JPYC社が金融庁から月内にも資金移動業として登録を受け、国内初となる円建てステーブルコインを秋にも発行する見込みであると8月17日、日経新聞が報じた。
CoinDesk JAPANの取材に対し、JPYC社の岡部典孝代表取締役は報道内容が事実であることを認めた。同社は明日以降、金融庁のサイトに登録されたタイミングで正式なリリースと記者会見を行う予定という。
なお、CoinDesk JAPANでは今年3月、岡部氏へのインタビューに基づき、同社が日本初の円連動型ステーブルコインを今夏にも発行する方針であることを報じている。
2023年6月施行の改正資金決済法に基づき、国内で初めて円建てステーブルコインの発行が認められる事例となる。同法の下、ステーブルコインは「電子決済手段」として暗号資産(仮想通貨)と区別され、発行ライセンスを持つ事業者が取り扱うことが可能となった。

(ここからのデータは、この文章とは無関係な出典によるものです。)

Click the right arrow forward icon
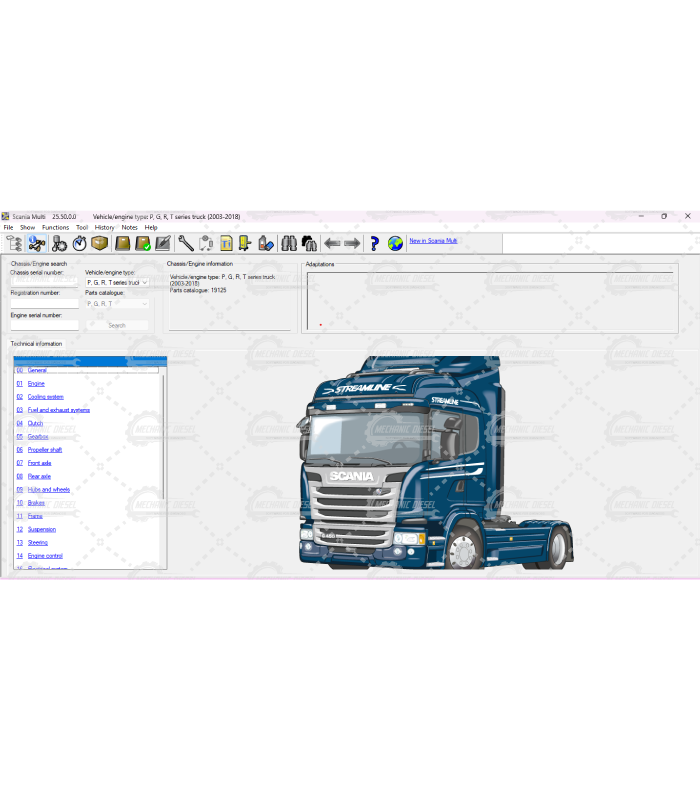This screenshot has width=700, height=800. point(352,243)
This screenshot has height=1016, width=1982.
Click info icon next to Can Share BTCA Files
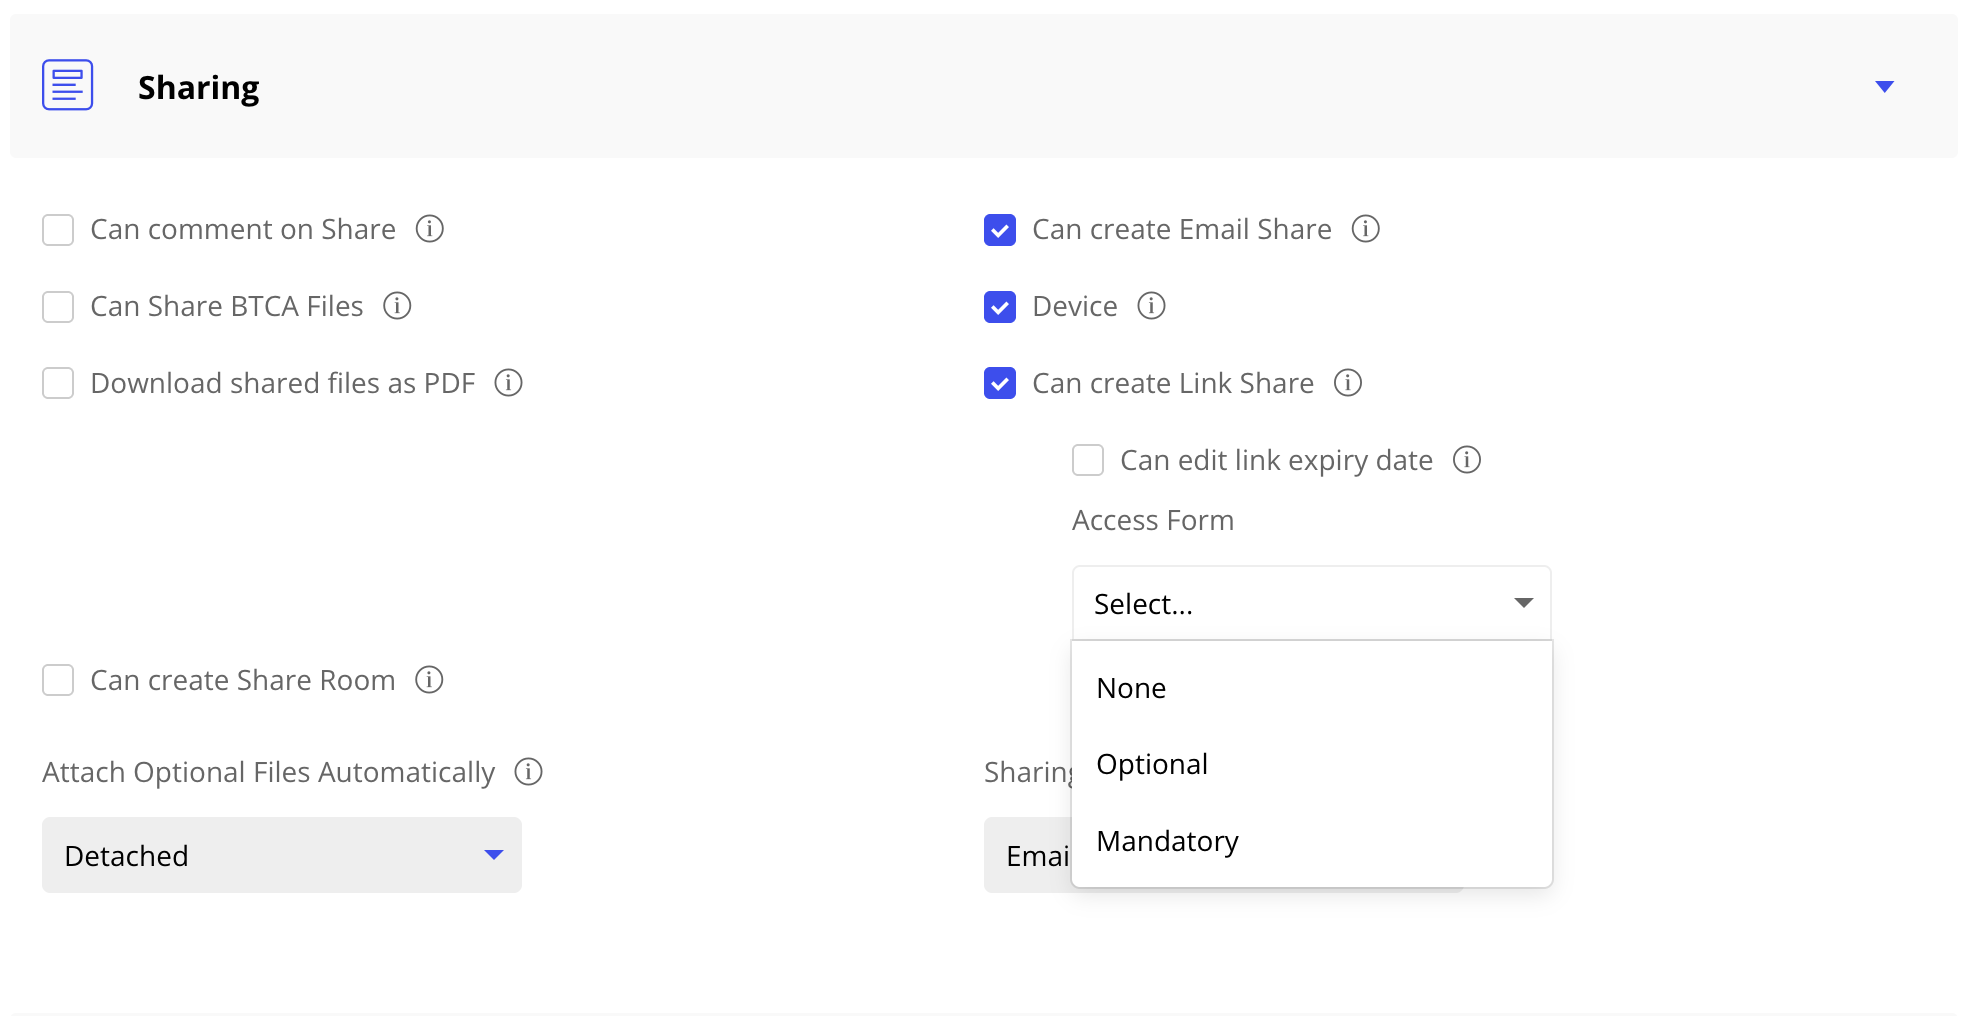pos(397,306)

JPYC社が発行予定の「JPYC」は、1JPYC=1円の価値を維持するため、裏付け資産として預金や国債を保有する。日経新聞によると、JPYCは国際送金や法人決済、DeFi(分散型金融)での活用が想定されており、同社は今後3年間で1兆円の発行を目指しているという。

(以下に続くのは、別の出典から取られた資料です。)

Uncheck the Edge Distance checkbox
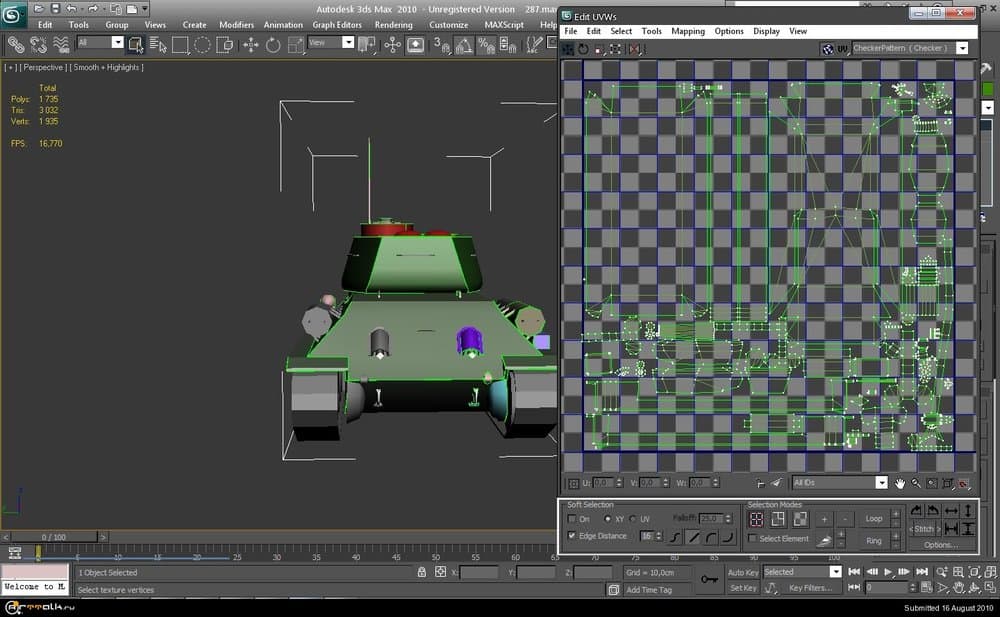The image size is (1000, 617). 572,536
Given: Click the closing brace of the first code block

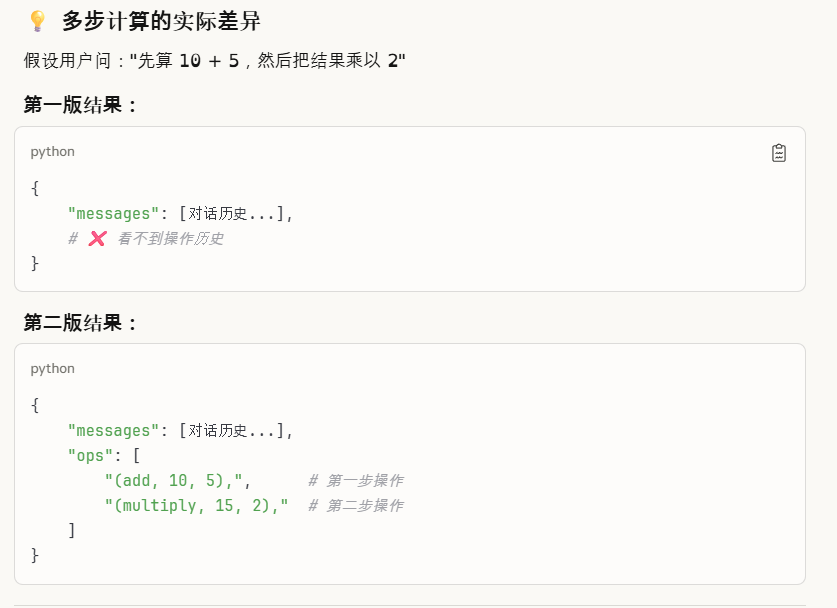Looking at the screenshot, I should click(34, 263).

今回JPYC社が取得するライセンスは、資金移動業の中でも送金上限額が1件あたり100万円以下となる「第二種資金移動業」に該当するとみられる。
世界のステーブルコイン市場は拡大を続けており、暗号資産マーケットメーカーKeyrockのレポートによると、その年間決済額は2030年末までに1兆ドル(約148兆円、1ドル=148円換算)を超える可能性があると予測されている。
現在の市場は米ドル建てが中心であり、特にテザー(USDT)とUSDコイン(USDC)が流通量の大半を占め、市場を牽引している。今年3月には、SBI VCトレードが国内取引所として初めてUSDCの取り扱いを始めた。